In the Bristol Central article, what share of the constituency's voters is estimated to have voted against Brexit in the 2016 referendum?

EXCERPTED PASSAGE:
--- START ---
- Boundary of Bristol Central in South West England
- County: City of Bristol
- Electorate: 70,227 (2023)
- Major settlements: Bristol

Current constituency
- Created: 2024
- Member of Parliament: Carla Denyer (Green)
- Seats: 1
- Created from: Bristol West

1918–1974
- Seats: one
- Created from: Bristol East Bristol North Bristol South Bristol West
- Replaced by: Bristol North East Bristol South East

= Bristol Central =

UK Parliament constituency (1918–1974, 2024 onwards)

Bristol Central is a parliamentary constituency located within the City of Bristol in South West England. It returns one Member of Parliament (MP) to the House of Commons of the Parliament of the United Kingdom. Since 2024, it has been represented by Carla Denyer, former co-leader of the Green Party.

A constituency of this name existed from 1918 to 1974. The modern constituency was re-established in 2024 as a successor to Bristol West.

==Constituency profile==
The Bristol Central constituency is located within Bristol, a city in South West England. It is entirely urban and contains the city centre along with neighbourhoods to its north and west, including St Werburghs, Bishopston and Clifton. Bristol is a major port city and has a long history of trade, including the slave trade. The constituency contains the University of Bristol and thus has a large student population.

Compared to national averages, residents of Bristol Central are considerably younger and have very high levels of education and professional employment. They are largely unmarried, irreligious and have low levels of deprivation. Clifton is highly affluent and is one of the 10% least-deprived areas in England. The constituency is slightly more ethnically diverse than the rest of the country; 78% of residents are White, 8% are Asian and 6% are Black. Bristol Central has also been reported to be the most pro-immigration constituency in the United Kingdom; 55% of voters wanted fewer controls and higher levels of immigration in the city according to a survey published by The Telegraph.

At the city council, all wards in the Bristol Central constituency are represented by Green Party councillors. Voters in the constituency overwhelmingly supported remaining in the European Union in the 2016 referendum. An estimated 88% voted against Brexit, the highest rate of any constituency in the United Kingdom.

==History==
Bristol Central was first created for the 1918 general election, and abolished for the February 1974 general election, after which it was absorbed into Bristol North East and Bristol South East.

During the Fifth Periodic Review of Westminster constituencies in 2000-07, a proposal to rename Bristol West to "Bristol Central" was rejected.

===Modern constituency===
Following the 2023 Periodic Review of Westminster constituencies, Bristol Central largely replaced Bristol West, comprising approximately 70% of the abolished constituency. It was first contested at the 2024 general election.

===2024 election===
In January 2022, Bristol West MP Thangam Debbonaire was reselected by the Labour Party to stand as their candidate for Bristol Central in the next general election; on 4 September 2023 she was appointed Shadow Secretary of State for Culture, Media and Sport by Keir Starmer. London's mayor, Sadiq Khan, visited Clifton to show support for Debbonaire, claiming that Bristol would "have a strong champion as culture secretary in the next Labour government".
--- END ---
DATA LINES:
--- START ---
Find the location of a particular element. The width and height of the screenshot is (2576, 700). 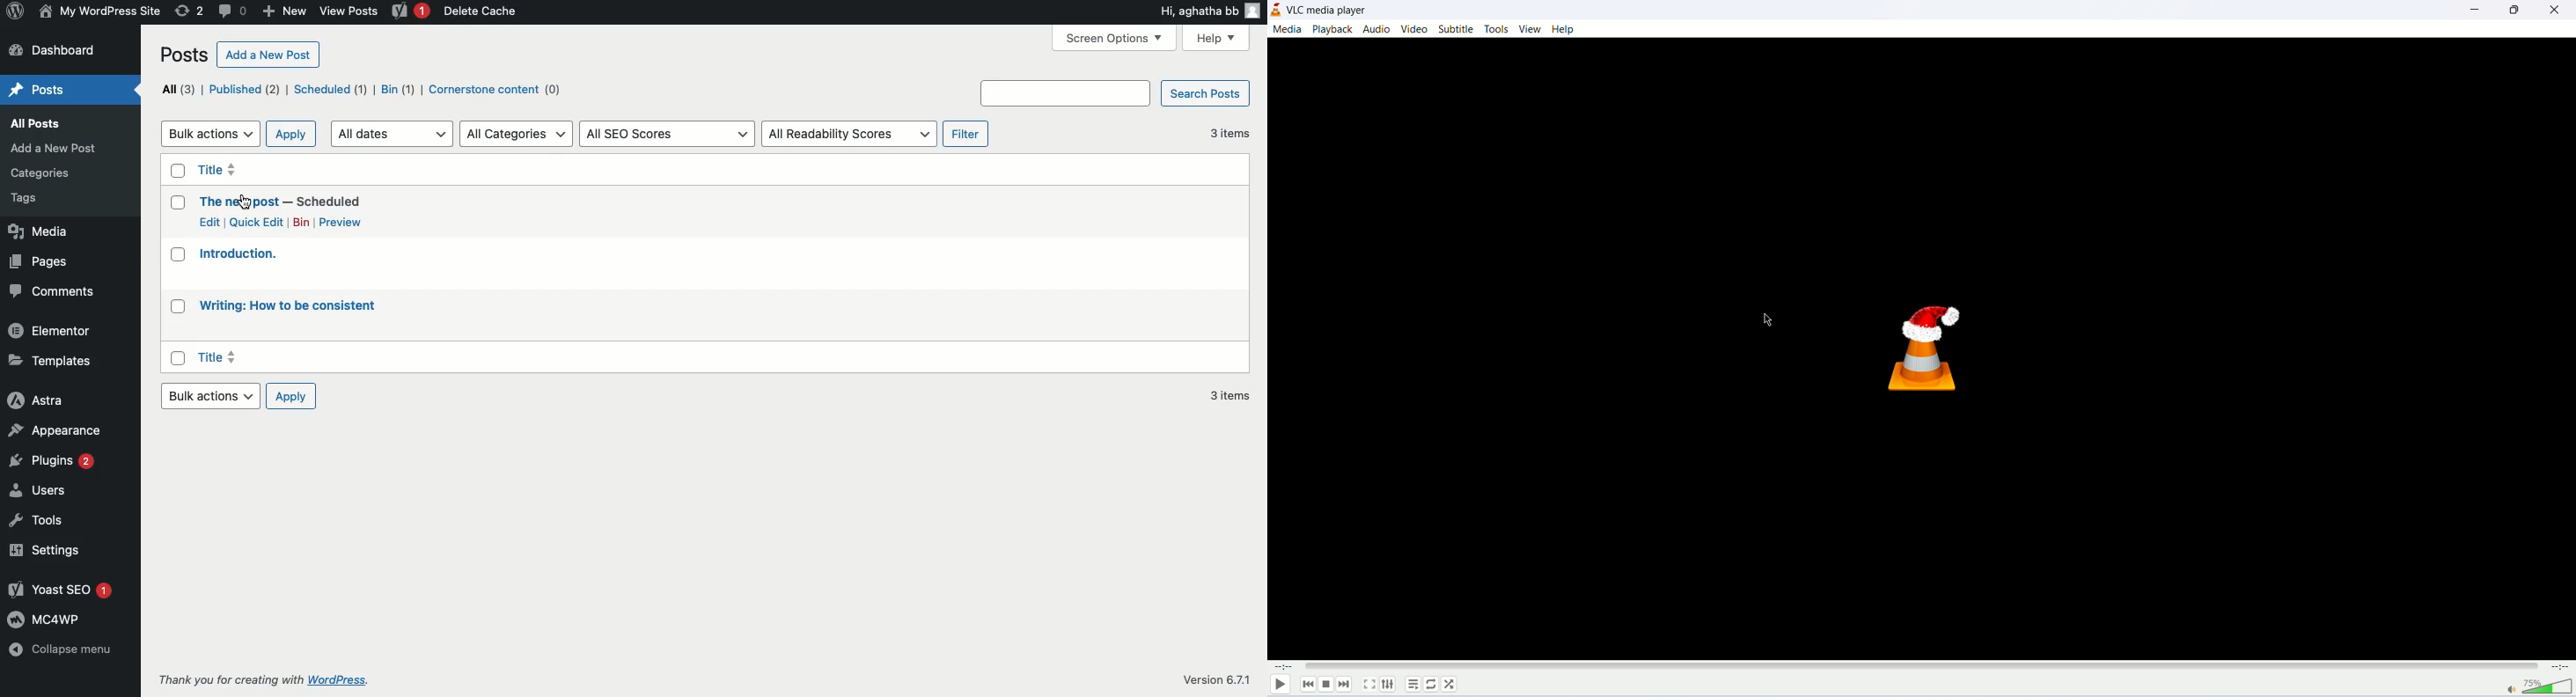

next is located at coordinates (1347, 685).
--- END ---
ANSWER TO THE PROBLEM: An estimated 88%.